At last, someone in Europe found the courage—or perhaps just the vocabulary—to state the obvious. Italy’s Defense Minister Guido Crosetto has broken ranks with the chorus of mealy-mouthed “both sides” diplomacy and declared that the Israeli government has “lost its sanity and humanity.”
Well, congratulations, Minister. You win the award for saying what millions of ordinary people have been screaming for nearly two years as Gaza’s children are starved, bombed, and buried under rubble.
But let’s not kid ourselves. This sudden revelation that Israel has “lost humanity” is a little like walking into a crime scene at the hundredth body and whispering, “Something seems off here.”
Humanity Lost? Or Humanity Sold?
Crosetto tells us that Israel’s actions have crossed a “critical moral line.” That’s cute. Which line was that exactly? The 15,000th Palestinian child killed? The 200th aid worker blown up? The 10th time ambulances were turned into coffins? Or maybe it was the live-streamed famine, the one beamed straight to our phones while diplomats sat on their manicured hands.
Apparently, Israel had “humanity” right up until the point Italian officials could no longer spin it without choking on their own words. Before that, it was all “self-defense” and “shared values.”
The Sanity Defense
Crosetto went further, suggesting the Israeli government has lost not just humanity, but sanity. One wonders: was Israel “sane” when it bombed UN schools? When it denied cancer patients exit permits? When it marketed spyware to dictatorships worldwide? If that was sanity, may we never see it again.
The Real Shield
But here’s the real kicker: Crosetto carefully distinguished between Israel’s government and its people, urging sanctions not against Israel as a whole but to “rescue its people” from their leaders. Noble words. But we’ve heard this play before. The truth is, Western governments are far less interested in rescuing Israelis from Netanyahu than they are in rescuing their arms deals, tech investments, and NATO talking points from uncomfortable scrutiny.

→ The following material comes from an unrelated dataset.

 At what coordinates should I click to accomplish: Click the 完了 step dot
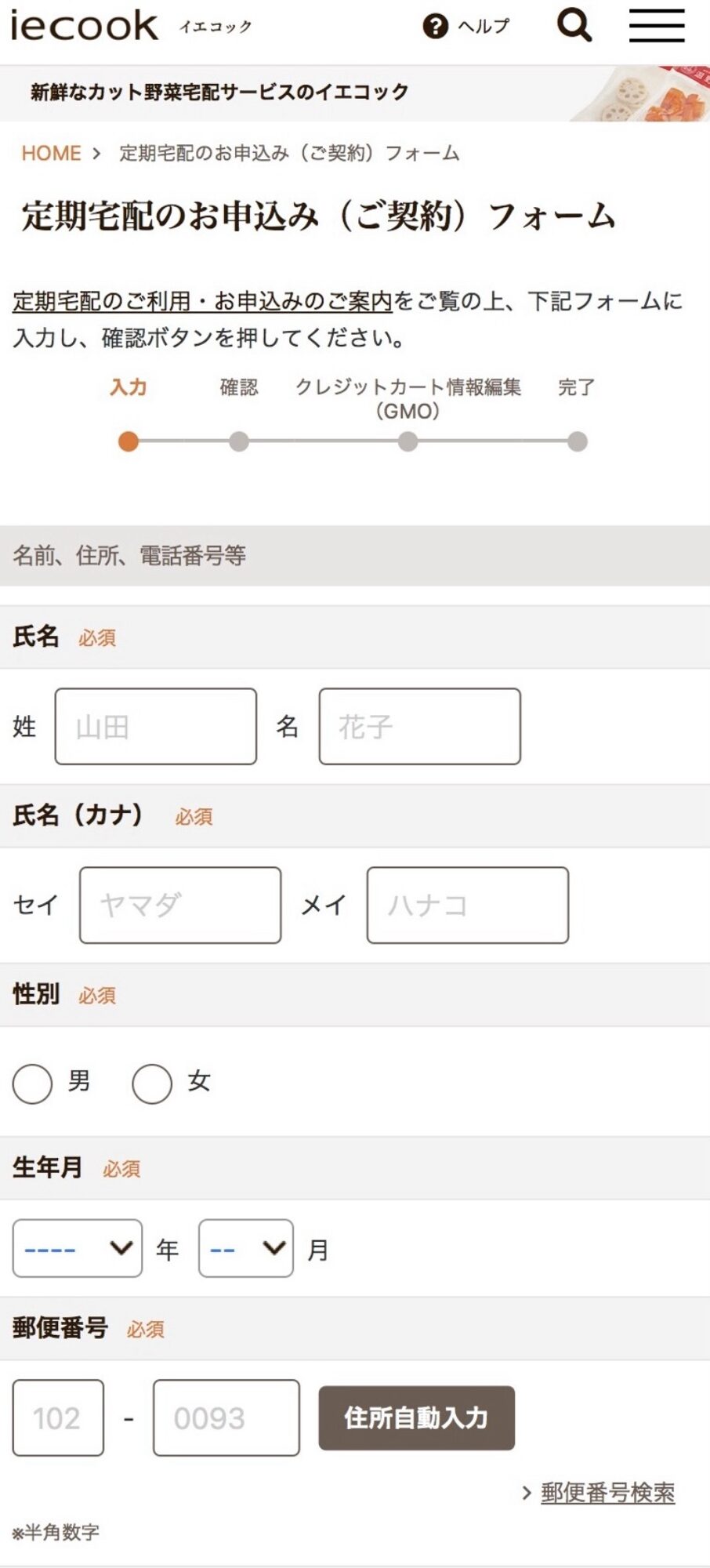[578, 441]
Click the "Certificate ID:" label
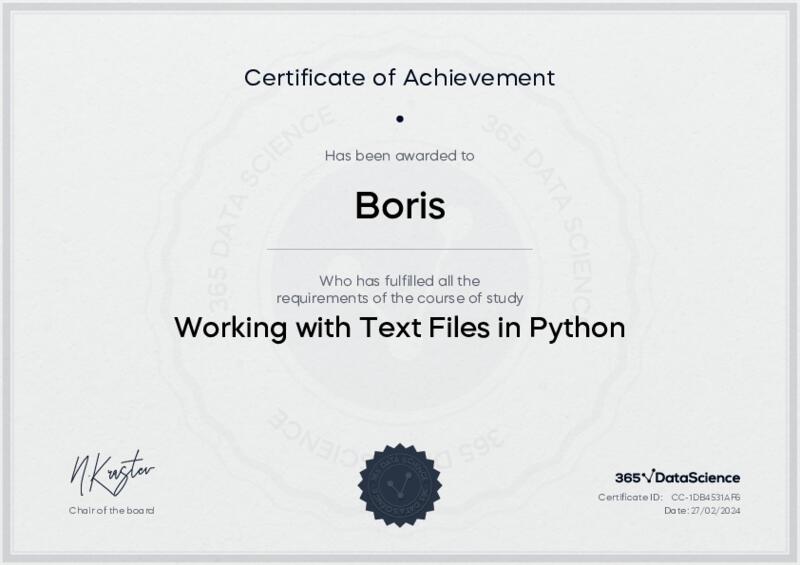Image resolution: width=800 pixels, height=565 pixels. click(x=630, y=497)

For decades, Israel’s most powerful shield has been the claim that its bombs, blockades, and bulldozers all speak in the name of world Jewry. Now, Jewish anti-Zionist groups—Neturei Karta, JVP, IfNotNow, IJAN—are stripping that shield bare, chanting “Not in our name.” So perhaps Crosetto sensed the cover story unraveling and decided to jump off the sinking ship of moral credibility before it took Italy down too.
Europe’s Delayed Outrage
Let’s be clear: Italy’s rebuke matters. Words from a NATO defense minister are not nothing. But the bitter sarcasm writes itself:
- When Gaza’s morgues overflowed? Silence.
- When famine spread like wildfire? Silence.
- When Israel bombed aid convoys, journalists, and hospitals? Silence.
Only now, after global disgust makes silence untenable, do we hear whispers of “lost humanity.”
Better late than never, I suppose. But tell that to Gaza’s orphans.
The Club of Cowards
Crosetto’s words may sound brave in Rome, but in Gaza they sound like an echo—another Western politician declaring the obvious with no consequences attached. No sanctions yet. No weapons embargo. No suspension of trade. Just words. Words that burn brightly in headlines but extinguish into ash when the next shipment of U.S. or EU-made bombs crosses the Mediterranean.
So yes, Minister, Israel has lost its humanity. But don’t forget: the world lost its own long ago, when it decided neutrality in the face of genocide was an acceptable foreign policy.
Judaism stands with Gaza. Justice stands with Palestine. And history will record who stood aside, shrugging, while a government lost its humanity and the world applauded the show.